Старуха подперла морщинистую щеку ладонью и, облокотясь локтем на другую руку, качает головой, повторяя уныло:
— Кто-то сглазил тебе сынка твоего, дочко.
— Да кто бы? Никому я, кажись, зла не учинила… Вот разве Ткачиха?.. Так, так, она!.. Никто, как она!.. Приходила занять творогу, а у меня его осталось с горсть, не больше; ну, и пожалела я, правда… Думка была побаловать своего Ивасика вареничком, — а она аж зашипела, так разъярилась: хлопнула дверьми и крикнула: 'Ой, смотри, чтоб эти вареники тебе боком не вылезли!'
— Ну, вот видишь… Только с чего бы это она по сыр пришла, ведь у них же была своя корова?
— Ой, лелечко! Да хиба и у нас не было? Дак ведь горе-то какое сталось! — даже оживилась молодица при воспоминании об этом горе. — Пала корова у Бублия, а потом еще через неделю подохли бычки и Свырида… Ну что ж? Ничего и дивного нет. Господь нас наказал пашей… Как пошли дожди день у день, и сено погнило, и солома на корню почернела!
— Ох, ох! — вздохнула старуха. — И у нас на хуторе просветлой годинки не было… Только вот что у нас бугры.
— Ну, а у нас низы… Пошли к осени недостатки, начался голод… Много за харчи пошло служить… а тут и скотинка от бескормицы стала болеть. Ну, собрали сход, дали знать старосте, чтоб по начальству — помощь какую: либо деньгами, либо из запасного магазина… Так их сюда и налетела целая свора: и земский, и веринар, да еще земский рвач.

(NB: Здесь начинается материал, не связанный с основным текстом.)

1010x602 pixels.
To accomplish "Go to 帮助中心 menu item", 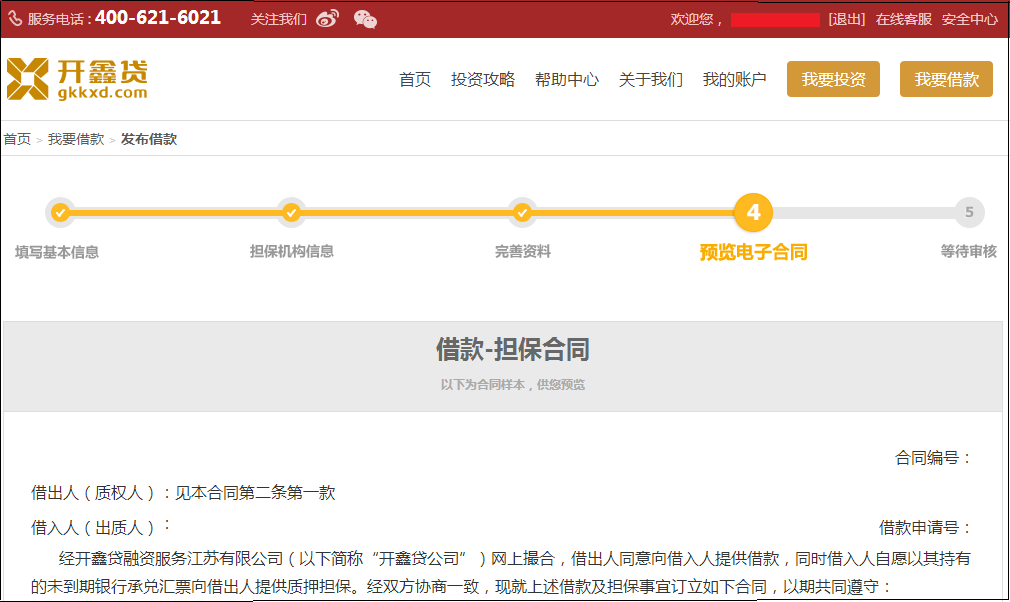I will (x=567, y=80).
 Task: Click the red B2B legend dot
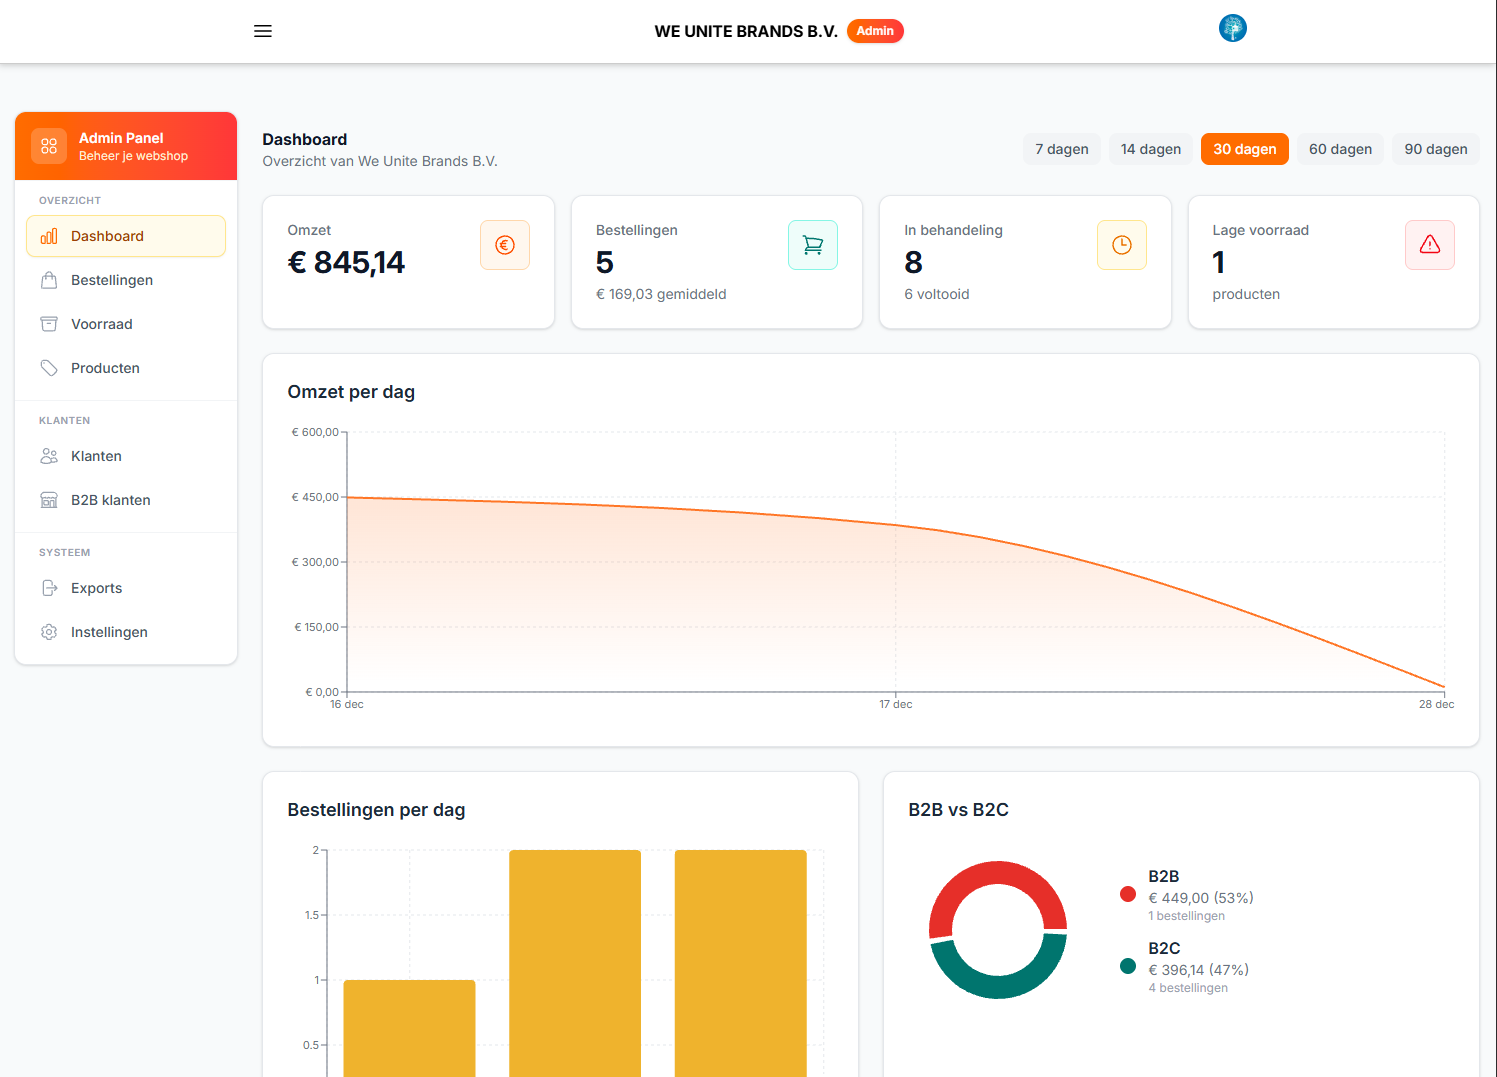click(1128, 895)
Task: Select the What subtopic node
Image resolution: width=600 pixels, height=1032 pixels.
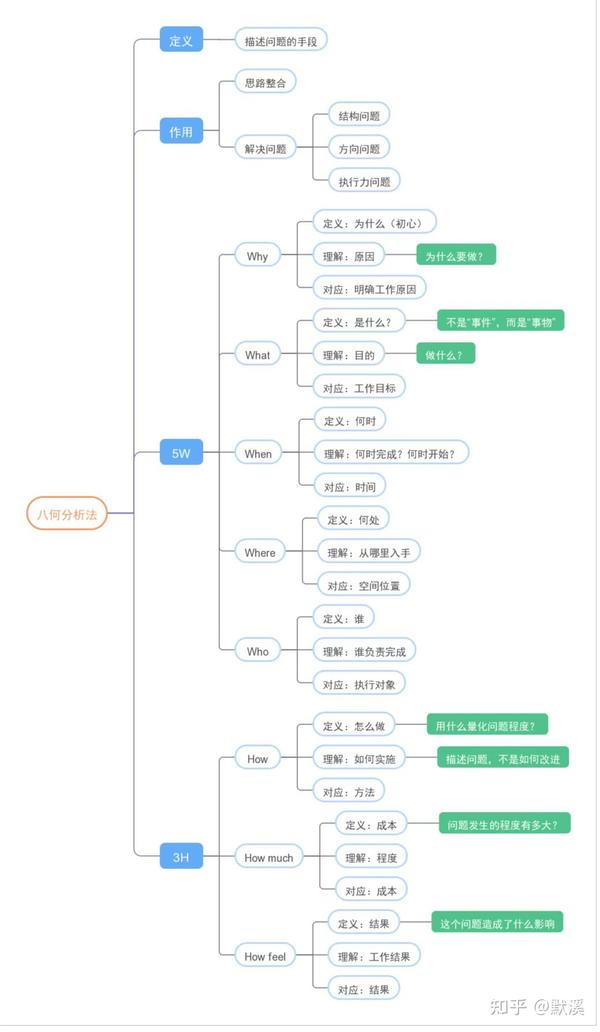Action: click(x=257, y=355)

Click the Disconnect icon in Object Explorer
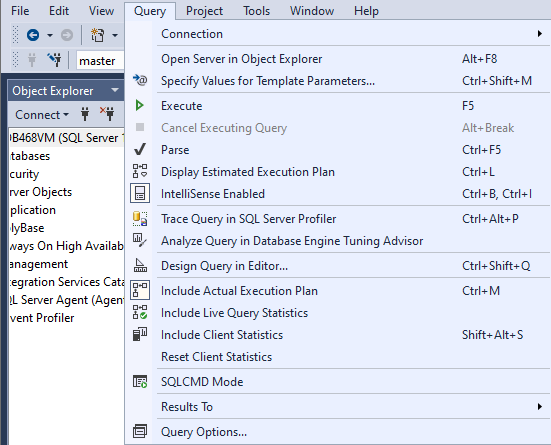pos(107,114)
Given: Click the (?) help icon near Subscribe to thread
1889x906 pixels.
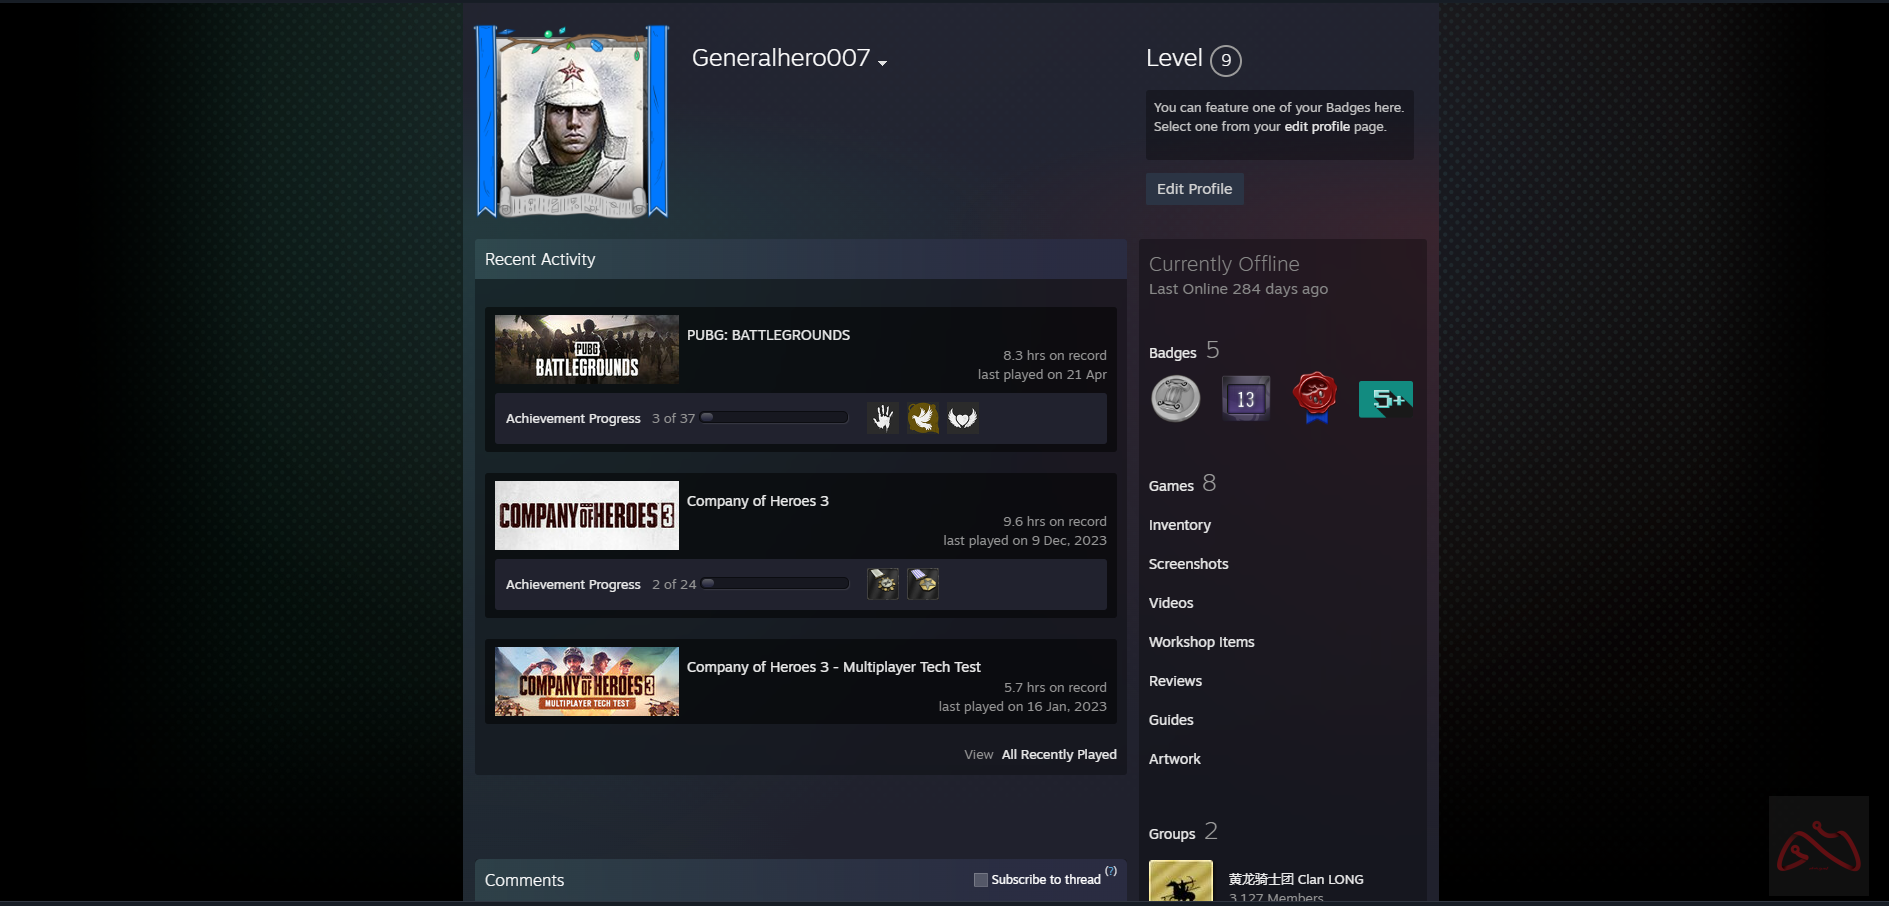Looking at the screenshot, I should point(1110,871).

— Какой такой рвач? — всплеснула старуха руками. — Что ж он грабит, что ли, рвет все, что его так дразнят?
— А как же, бабуся! Грабит… оттого так и бранят. Ну, вот наехали, пошли по хатам, по хлевам… с этим рвачом-то, чтоб ему пусто было, осматривают скотину. Кричит этот рвач: 'Сибирная скотина!' Чи ее нужно забрать в Сибирь, чи в резницы, кто их ведает?.. Согнали это разную скотину к шинку, — говорят, хворая… Ревет она ревом — беду чует, а и бабы голосят, детвора кричит… Такой сум да плач! Хозяева было вздумали не давать, так начальник кричал, что, мол, дурные вы хохлы, вам за ваш скот заплатят, а хворых нужно палить.
— Ну, ну? — вся обратилась в слух старуха. — Мы вот и не слыхали про такое.
— Что ж, поплакали, поломали руки, а скотинку отдали, потому — порядок! Так ее и погнали. Здоровых коров по-ихнему оказалось только две, да и то яловые… Наше волостное начальство за скотинкой пошло, ну и жиды… Кто их знает, откуда и взялись!
— Ой, господи! Так вы все так и остались без вола, без коровушки?
— Ани рога!.. Да и денег не шлют еще. Все говорят в волости — жди да пожди, покамест бумага придет… А мы ждали, да и жданки поели… Вот в ту самую пору Ткачиха и скажи мне такое слово. Что ж бы вы думали? На другой день, вот на этой неделе в четверток, встал мой Ивась свеженький, как огурчик, и отпросился на скобзалку, что возле Ткачихи. Ну, вечером приходит — мокрый… Говорит, что толкнули его в корыто с водой. А к утру у него огневица — так и пышет… Жалуется все на горло… Чего-то я ни делала — бураки клала к вискам, запаривала шейку ему, горшок на животик скидала, поила крещенскою водой — ничего не помогает, все мечется, стонет, царапает себе горло ручонками. Вот послала чоловика к старосте, чтобы до дохтора знать бы дал, либо что.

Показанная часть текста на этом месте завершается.